Bilemiyorum... Bu bir tahmin. Lakin ateş yanmayan yerden duman çıkmaz, bunu da unutmayalım. Bu güne kadar bu yangınları kimin başlattığına dair bir ipucu ele geçirmemiş olsalar gerek. Yangını başlatanlar (Şayet kasti bir şey varsa) mutlaka açıklanacaktı bugüne kadar.
Zararın milyon dolarla ölçülemeyecek kadar b rakamda olduğunu öğreneceğiz.
Para... Para.. Para demişti Napolyon. Para ne be?
Giden canların bedeli para olabilir mi? Olamaz elbette.
Bir de Amerika’da yapılan inşaatların Kıbrıs’taki gibi çok sağlam olduğunu sanmıyorum. Böyle bir yangında kolay yanan maddeler ihtiva ediyorsa binalar, işte böyle birer halka gibi birbirine sıçrayan alevler arasında bir olay yaşanır.
Gerçekte bütün dünyanın barışa ve kardeşliğe ihtiyacı vardır. Devletler arasında olagelen savaşlar, çok gelişmiş silah ve insansız uçaklar bana yine o sözü hatırlatıyor.
“Dünyada neyi paylaşamıyoruz?”
Hayat geçeğinin ölüm olduğunu kabul edersek, kavgalı ülke ve insanların bu kadar çatışmalarının ne kadar boş ve ne kadar anlamsız olduğunu anlayacağız.

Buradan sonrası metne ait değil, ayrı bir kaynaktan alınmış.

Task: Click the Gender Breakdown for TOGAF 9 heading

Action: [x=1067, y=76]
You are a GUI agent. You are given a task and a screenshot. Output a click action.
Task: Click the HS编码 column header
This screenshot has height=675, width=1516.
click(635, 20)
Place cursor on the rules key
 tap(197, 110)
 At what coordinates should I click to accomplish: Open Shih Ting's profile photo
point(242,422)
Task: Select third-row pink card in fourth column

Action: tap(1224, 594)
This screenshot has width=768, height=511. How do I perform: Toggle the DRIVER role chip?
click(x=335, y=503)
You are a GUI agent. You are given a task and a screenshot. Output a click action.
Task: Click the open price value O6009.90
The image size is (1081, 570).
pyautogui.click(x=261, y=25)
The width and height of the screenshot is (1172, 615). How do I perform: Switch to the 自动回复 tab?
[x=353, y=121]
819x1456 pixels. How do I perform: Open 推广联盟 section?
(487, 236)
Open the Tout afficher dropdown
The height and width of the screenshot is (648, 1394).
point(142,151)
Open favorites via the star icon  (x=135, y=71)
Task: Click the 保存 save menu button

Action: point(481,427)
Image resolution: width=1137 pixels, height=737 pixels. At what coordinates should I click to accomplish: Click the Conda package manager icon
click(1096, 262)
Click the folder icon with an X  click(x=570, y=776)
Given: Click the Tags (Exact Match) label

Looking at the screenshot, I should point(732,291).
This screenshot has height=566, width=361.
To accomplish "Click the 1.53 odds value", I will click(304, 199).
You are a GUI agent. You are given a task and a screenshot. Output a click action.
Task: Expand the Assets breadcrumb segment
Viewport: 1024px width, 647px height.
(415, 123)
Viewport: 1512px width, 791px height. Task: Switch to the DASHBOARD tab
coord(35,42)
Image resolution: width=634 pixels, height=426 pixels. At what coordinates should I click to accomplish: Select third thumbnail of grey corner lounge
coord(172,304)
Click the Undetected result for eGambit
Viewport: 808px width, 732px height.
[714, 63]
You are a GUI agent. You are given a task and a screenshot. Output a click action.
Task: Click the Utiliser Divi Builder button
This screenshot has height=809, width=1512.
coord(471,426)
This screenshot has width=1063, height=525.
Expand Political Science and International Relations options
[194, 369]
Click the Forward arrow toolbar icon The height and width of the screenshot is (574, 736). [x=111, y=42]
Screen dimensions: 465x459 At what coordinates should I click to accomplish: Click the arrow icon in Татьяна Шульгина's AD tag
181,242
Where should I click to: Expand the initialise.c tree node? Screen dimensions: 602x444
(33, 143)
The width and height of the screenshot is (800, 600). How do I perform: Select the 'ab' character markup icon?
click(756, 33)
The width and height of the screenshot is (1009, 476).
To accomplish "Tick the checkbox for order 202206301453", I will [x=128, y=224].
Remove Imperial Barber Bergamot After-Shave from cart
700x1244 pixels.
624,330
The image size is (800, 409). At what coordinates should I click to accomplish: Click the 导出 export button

Savaş yaşamayan ve görmeyen insanlar, o savaşın dişleri arasında yok olan ve tükenen insanların halinden anlayamaz.
Herşeye rağmen Amerika’daki yangın mutlaka er veya geç söndürülmeli ve kayıplar belirlenmelidir. Esas olan insanlıktır. Yani bir yerde Amerika şu yangında sınıfta kaldı, diyebiliriz.